Gerakan Basket Yang Sulit Dihentikan

Gerakan Basket Yang Sulit Dihentikan

Gerakan Basket Yang Sulit Dihentikan

Basket di Indonesia saat ini sudah semakin banyak peminatnya. Para pecinta basket suka sekali belajar gerakan-gerakan dan cara bermain dari pemain NBA. Mereka ingin menguasai gerakan pemain basket NBA yang sulit untuk dihentikan lawan.

Tak banyak pemain NBA yang memiliki signature move. Mereka yang punya signature move biasanya juga melegenda karena gerakan itu sulit dihentikan atau diantisipasi lawannya.

SKYHOOK

Signature move satu ini termasuk yang paling susah dihentikan dalam sepanjang sejarah NBA. Menariknya, Kareem Abdul-Jabbar sebenarnya bukanlah orang pertama yang melakukan gerakan ini.

Skyhook sendiri adalah bentuk pengembangan dari hook shot yang sudah dilakukan oleh pemain Lithuania, Pranas Talzunas, pada 1937. Mengapa disebut hook, karena tembakan ini dilakukan dengan satu tangan saja dan membentuk seperti pengait.

Skyhook pun bukannya ditemukan oleh Kareem. Adalah George Mikan, legenda NBA lainnya yang mulai mengembangkan tembakan ini pada pertengahan 1940-an. Ia menambahkan gerakan semi berlari dan peletakan bola yang sangat tinggi dan semakin jauh dari lawan. Tapi ketika Kareem melakukan ini, skyhook tetap menjadi senjata yang sangat mematikan.

Di masa-masanya bersama Milwaukee Bucks, salah satu komentator radio Bucks menyebut bahwa hook Kareem cukup tinggi hingga seolah bola itu jatuh dari langit.

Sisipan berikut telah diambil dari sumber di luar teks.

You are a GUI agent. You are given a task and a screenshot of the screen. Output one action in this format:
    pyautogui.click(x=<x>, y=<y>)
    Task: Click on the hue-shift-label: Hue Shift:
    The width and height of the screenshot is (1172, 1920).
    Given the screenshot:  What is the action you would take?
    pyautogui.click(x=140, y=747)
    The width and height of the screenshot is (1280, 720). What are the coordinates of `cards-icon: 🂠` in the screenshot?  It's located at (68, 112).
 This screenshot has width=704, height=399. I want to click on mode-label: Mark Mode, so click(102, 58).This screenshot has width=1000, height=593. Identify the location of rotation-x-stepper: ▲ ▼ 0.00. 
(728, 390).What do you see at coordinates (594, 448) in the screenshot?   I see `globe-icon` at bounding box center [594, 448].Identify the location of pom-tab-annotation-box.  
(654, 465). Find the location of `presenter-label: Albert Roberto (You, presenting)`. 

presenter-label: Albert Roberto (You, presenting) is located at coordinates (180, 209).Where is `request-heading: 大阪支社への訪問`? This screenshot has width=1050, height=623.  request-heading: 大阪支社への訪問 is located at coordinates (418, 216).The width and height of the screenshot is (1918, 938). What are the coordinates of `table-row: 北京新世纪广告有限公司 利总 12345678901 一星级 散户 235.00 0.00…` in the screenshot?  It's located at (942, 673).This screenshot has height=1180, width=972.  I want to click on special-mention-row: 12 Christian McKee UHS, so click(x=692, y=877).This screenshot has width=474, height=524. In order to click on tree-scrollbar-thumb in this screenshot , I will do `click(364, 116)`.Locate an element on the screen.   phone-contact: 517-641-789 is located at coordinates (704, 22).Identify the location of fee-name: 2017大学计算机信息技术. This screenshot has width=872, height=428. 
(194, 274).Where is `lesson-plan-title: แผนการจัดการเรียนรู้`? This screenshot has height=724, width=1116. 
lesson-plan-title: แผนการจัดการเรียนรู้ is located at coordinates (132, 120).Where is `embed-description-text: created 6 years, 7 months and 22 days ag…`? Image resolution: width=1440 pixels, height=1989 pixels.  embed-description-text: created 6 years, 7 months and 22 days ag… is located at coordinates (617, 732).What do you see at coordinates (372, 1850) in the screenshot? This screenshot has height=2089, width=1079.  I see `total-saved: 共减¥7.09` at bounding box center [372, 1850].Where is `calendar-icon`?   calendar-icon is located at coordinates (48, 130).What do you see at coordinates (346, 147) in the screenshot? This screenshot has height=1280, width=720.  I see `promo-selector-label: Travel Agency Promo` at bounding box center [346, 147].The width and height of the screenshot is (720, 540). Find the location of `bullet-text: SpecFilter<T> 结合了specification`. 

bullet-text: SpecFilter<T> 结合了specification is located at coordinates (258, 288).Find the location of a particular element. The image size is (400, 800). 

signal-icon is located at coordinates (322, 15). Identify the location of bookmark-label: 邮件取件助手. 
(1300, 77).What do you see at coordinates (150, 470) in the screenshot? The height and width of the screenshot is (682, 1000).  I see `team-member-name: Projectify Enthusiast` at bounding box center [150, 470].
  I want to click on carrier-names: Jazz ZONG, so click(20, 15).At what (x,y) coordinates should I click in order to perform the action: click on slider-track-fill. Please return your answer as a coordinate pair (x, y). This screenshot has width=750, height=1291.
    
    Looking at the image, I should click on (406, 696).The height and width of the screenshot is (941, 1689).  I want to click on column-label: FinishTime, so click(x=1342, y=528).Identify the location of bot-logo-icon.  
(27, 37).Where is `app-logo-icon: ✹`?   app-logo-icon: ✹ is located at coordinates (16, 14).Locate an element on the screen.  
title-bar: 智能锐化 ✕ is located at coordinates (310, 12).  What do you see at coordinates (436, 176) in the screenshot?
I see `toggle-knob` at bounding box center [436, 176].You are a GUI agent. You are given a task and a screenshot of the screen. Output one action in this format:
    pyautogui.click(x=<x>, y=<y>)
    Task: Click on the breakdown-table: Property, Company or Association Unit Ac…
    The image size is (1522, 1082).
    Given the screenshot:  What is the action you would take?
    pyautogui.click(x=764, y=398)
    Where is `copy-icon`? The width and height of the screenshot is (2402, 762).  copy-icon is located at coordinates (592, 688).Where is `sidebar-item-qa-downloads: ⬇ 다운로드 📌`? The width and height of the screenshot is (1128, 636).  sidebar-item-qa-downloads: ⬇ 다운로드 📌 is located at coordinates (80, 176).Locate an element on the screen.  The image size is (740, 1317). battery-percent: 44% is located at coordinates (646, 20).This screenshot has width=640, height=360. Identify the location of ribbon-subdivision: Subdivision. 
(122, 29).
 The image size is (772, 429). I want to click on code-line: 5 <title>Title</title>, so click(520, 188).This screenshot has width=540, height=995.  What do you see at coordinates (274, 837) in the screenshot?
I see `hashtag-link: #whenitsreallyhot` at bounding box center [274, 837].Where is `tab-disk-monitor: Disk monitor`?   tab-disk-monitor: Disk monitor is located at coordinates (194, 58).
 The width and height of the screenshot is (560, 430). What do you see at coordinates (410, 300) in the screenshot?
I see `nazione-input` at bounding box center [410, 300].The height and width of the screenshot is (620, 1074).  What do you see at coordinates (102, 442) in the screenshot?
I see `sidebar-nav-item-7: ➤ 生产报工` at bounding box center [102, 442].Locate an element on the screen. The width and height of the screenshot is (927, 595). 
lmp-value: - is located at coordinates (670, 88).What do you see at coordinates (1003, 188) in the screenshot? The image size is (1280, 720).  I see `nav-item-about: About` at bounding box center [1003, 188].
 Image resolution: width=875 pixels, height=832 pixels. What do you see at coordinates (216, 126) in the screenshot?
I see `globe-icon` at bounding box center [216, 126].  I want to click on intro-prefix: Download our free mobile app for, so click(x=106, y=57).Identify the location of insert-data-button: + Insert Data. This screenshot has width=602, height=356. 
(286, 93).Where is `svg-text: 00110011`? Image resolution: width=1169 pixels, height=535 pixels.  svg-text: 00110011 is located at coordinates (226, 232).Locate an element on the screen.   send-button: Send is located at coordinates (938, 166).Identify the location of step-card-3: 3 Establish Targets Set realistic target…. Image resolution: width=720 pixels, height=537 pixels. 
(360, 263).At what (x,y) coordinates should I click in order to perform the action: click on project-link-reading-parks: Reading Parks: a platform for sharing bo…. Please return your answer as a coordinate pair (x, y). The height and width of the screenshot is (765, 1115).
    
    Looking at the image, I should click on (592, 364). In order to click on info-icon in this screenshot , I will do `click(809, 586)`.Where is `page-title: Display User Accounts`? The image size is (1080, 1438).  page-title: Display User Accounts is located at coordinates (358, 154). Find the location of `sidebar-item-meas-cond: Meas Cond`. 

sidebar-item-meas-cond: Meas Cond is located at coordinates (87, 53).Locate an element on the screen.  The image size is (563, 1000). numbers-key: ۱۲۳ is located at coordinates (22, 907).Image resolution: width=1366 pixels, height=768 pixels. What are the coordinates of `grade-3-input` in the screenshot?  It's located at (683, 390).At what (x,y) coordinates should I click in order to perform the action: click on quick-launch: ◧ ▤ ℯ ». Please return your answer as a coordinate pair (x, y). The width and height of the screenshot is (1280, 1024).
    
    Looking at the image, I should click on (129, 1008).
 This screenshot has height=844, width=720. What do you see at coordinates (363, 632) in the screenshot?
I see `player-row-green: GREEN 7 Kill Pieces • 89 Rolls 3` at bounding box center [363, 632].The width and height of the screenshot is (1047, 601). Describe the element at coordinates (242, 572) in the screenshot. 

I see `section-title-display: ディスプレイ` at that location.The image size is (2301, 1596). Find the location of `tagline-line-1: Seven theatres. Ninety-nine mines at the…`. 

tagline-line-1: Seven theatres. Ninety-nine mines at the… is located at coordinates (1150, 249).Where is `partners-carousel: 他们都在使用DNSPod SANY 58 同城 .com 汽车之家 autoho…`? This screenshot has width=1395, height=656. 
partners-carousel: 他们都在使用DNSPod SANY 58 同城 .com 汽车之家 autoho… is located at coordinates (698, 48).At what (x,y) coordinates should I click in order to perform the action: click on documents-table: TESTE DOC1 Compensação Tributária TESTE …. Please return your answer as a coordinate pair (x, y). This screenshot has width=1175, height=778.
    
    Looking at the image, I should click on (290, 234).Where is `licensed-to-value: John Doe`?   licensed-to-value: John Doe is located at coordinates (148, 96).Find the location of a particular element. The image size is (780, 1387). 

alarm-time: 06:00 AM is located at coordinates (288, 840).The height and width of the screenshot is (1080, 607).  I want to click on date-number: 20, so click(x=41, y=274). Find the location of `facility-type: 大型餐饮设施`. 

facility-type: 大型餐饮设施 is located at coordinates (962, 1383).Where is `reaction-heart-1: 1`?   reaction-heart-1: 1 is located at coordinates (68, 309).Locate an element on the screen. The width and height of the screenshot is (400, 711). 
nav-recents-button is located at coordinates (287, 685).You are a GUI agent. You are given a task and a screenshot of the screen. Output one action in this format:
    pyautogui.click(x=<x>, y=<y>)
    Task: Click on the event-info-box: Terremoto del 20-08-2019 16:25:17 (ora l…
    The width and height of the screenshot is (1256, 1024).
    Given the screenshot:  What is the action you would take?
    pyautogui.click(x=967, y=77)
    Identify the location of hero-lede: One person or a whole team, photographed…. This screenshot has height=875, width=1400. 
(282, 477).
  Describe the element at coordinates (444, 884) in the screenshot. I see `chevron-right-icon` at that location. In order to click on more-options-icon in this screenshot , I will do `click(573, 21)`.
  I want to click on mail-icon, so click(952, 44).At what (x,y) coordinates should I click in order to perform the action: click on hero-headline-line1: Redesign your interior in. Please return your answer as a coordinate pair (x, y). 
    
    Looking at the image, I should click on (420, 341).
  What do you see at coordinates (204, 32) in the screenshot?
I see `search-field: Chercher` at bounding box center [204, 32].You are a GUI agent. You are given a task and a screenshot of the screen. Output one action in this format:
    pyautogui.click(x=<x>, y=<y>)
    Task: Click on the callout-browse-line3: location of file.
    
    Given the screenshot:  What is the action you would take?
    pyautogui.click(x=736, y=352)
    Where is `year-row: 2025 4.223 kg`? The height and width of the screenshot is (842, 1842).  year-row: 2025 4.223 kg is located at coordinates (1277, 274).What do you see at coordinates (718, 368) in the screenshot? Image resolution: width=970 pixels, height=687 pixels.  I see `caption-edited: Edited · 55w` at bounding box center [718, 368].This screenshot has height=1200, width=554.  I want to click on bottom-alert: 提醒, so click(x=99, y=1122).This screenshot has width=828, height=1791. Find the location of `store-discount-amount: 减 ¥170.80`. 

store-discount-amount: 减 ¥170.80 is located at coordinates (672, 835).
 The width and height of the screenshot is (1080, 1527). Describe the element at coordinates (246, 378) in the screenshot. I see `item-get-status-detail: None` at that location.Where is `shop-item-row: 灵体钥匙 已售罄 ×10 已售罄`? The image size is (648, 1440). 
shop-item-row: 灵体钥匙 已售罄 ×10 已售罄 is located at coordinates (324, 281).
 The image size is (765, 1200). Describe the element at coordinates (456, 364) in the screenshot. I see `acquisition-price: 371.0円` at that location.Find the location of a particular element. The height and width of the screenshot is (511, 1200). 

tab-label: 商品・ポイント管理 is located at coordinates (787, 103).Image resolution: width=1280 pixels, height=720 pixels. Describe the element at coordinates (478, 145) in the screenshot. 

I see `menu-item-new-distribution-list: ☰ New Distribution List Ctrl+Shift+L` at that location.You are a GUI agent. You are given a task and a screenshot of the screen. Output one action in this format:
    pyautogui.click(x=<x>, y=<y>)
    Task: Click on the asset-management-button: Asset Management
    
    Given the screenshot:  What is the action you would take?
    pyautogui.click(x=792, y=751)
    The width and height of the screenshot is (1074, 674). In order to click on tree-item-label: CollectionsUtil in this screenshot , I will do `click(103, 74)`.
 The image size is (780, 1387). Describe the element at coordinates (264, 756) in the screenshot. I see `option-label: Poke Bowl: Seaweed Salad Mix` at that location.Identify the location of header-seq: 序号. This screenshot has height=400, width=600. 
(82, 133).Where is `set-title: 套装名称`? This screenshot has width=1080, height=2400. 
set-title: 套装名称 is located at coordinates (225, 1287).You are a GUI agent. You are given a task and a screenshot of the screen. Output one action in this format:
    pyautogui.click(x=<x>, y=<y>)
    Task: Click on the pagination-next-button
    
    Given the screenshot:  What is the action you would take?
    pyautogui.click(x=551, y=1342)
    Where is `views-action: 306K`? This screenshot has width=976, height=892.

Dan di sanalah istilah skyhook semakin dikenal publik.

FADEAWAY

Kali ini signature move milik seorang guard. Yakni gerakan fadeaway dari Michael Jordan (MJ) dan Kobe Bryant. Sekali lagi, serupa dengan dua signature move dari pemain sebelumnya, baik MJ atau Kobe sebenarnya memiliki banyak senjata di arsenal mereka. Namun keduanya mengembangkan satu gerakan spesial secara detail agar lawan semakin sulit menjaga mereka.

Sesuai dengan maknanya, fadeaway sebenarnya adalah gerakan menembak dengan menjauhi ring sambil melompat. Namun, sebelum melompat, baik MJ dan Kobe biasanya akan melakukan gerakan mengecoh lawan.

Mereka biasa mengombinasikan tipuan kepala (head fake) atau body faint (gerakan pivot bagian atas tubuh). Dengan dua gerakan ini, lawan akan ketinggalan sepersekian detik atau bahkan satu langkah untuk mengikuti gerakan selanjutnya. Hasilnya, MJ dan Kobe bisa melakukan fadeaway dengan celah yang cukup.

STEP-BACK DAN DRIVE FOUL

Kali ini kita akan bahas gerakan berbahaya yang sering dilakukan James Harden. Tak hanya satu, James punya dua gerakan sekaligus yang sulit atau bahkan tidak bisa dihentikan. Gerakan tersebut adalah drive foul (penamaan ala mainbasket) dan step-back.

Sebelum membahas step-back, gerakan yang lebih berbahaya dari James adalah drive foul. Ya, mainbasket memberi nama drive foul karena saat melakukan peneterasi ke area kunci (drive), James memiliki dua tujuan, mencetak poin atau mendapatkan foul. Gerakan ini sebenarnya memiliki andil lebih besar dalam permainan James dari sekadar step-back three point-nya.

Itu dia gerakan pemain basket NBA yang bisa kamu ikuti agar sulit dihentikan oleh lawan. Pelajari konsepnya dan sering-sering berlatih ya.